= Service Provisioning Markup Language =

XML-based framework

Service Provisioning Markup Language (SPML) is an XML-based framework, being developed by OASIS, for exchanging user, resource and service provisioning information between cooperating organizations.

The Service Provisioning Markup language is the open standard for the integration and interoperation of service provisioning requests. SPML is an OASIS standard based on the concepts of Directory Service Markup Language. SPML version 1.0 was approved in October 2003. SPML version 2.0 was approved in April 2006.
Security Assertion Markup Language exchanges the authorization data.

==Definition==
The OASIS Provisioning Services Technical Committee uses the following definition of "provisioning":

Provisioning is the automation of all the steps required to manage (setup, amend and revoke) user or system access entitlements or data relative to electronically published services.

==Goal of SPML==
The goal of SPML is to allow organizations to securely and quickly set up user interfaces for Web services and applications, by letting enterprise platforms such as Web portals, application servers, and service centers generate provisioning requests within and across organizations.
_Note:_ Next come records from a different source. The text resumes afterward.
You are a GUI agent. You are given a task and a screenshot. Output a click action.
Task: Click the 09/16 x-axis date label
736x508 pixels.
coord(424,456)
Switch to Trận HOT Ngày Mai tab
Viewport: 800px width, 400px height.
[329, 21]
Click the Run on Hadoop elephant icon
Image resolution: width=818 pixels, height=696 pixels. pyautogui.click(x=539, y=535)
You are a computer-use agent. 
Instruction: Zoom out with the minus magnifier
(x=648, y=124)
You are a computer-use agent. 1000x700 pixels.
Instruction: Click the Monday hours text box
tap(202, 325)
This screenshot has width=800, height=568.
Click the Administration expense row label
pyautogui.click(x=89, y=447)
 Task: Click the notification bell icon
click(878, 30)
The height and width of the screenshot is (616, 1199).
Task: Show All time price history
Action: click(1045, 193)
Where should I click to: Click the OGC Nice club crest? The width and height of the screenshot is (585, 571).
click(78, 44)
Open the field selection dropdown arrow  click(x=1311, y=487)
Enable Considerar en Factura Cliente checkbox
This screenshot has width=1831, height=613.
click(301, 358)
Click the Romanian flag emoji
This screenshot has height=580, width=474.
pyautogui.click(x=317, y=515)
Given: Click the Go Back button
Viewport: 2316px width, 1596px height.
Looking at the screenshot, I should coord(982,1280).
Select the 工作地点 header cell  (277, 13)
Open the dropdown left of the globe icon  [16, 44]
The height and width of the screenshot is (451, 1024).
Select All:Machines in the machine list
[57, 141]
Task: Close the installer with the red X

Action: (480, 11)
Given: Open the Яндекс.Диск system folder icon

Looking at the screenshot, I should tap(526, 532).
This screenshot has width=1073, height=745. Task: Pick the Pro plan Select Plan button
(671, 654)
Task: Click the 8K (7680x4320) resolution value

This can lead to automation of user or system access and entitlement rights to electronic services across diverse IT infrastructures, so that customers are not locked into proprietary solutions.

==SPML Functionality==
SPML version 2.0 defines the following functionality:

===Core functions===
- listTargets - Enables a requestor to determine the set of targets that a provider makes available for provisioning.
- add - The add operation enables a requestor to create a new object on a target.
- lookup - The lookup operation enables a requestor to obtain the XML that represents an object on a target.
- modify - The modify operation enables a requestor to change an object on a target.
- delete - The delete operation enables a requestor to remove an object from a target.

===Async capability===
- cancel - The cancel operation enables a requestor to stop the execution of an asynchronous operation.
- status - The status operation enables a requestor to determine whether an asynchronous operation has completed successfully or has failed or is still executing.

===Batch capability===
- batch - Supports batch execution of requested operations.

===Bulk capability===
- bulkModify - Allows multiple modify requests to be run together.
- bulkDelete - Allows multiple delete requests to be run together.

===Password capability===
- setPassword - Enables a requestor to specify a new password for an object.
- expirePassword - Marks as invalid the current password for an object.
- resetPassword - Enables a requestor to change (to an unspecified value) the password for an object and to obtain that newly generated password value.
- validatePassword - Enables a requestor to determine whether a specified value would be valid as the password for a specified object.

===Search capability===
- search - The search operation obtains every object that matches a specified query.
- iterate - The iterate operation obtains the next set of objects from the result set that the provider selected for a search operation.
- closeIterator - The closeIterator operation tells the provider that the requestor has no further need for the search result that a specific <iterator> represents.

===Suspend capability===
- suspend - The suspend operation enables a requestor to disable an object.
- resume - The resume operation enables a requestor to re-enable an object that has been suspended.
- active - The active operation enables a requestor to determine whether a specified object has been suspended.

===Updates capability===
- updates - The updates operation obtains records of changes to objects.
- iterate - The iterate operation obtains the next set of objects from the result set that the provider selected for an updates operation.
- closeIterator - The closeIterator operation tells the provider that the requestor has no further need for the updates result set that a specific <iterator> represents.

===Custom capabilities===

- An individual provider (or any third party) can define a custom capability that integrates with SPMLv2.

==Features==

===Provisioning Service Object (PSO)===

The key identifier in SPML is a PSO.

A Provisioning Service Object (PSO), sometimes simply called an object, represents a data entity or an information object on a target. For example, a provider would represent as an object each account that the provider manages.

Every object is contained by exactly one target. Each object has a unique identifier (PSO-ID).

===Profile===

SPMLv2 defines two “profiles” in which a requestor and provider may exchange SPML protocol:

- XML Schema as defined in the “SPMLv2 XSD Profile” [SPMLv2-Profile-XSD].
- DSMLv2 as defined in the “SPMLv2 DSMLv2 Profile” [SPMLv2-Profile-DSML].

A requestor and a provider may exchange SPML protocol in any profile to which they agree.

The DSMLv2 Profile may be more convenient for applications that access mainly targets that are LDAP or X500 directory services. The XSD Profile may be more convenient for applications that access mainly targets that are web services.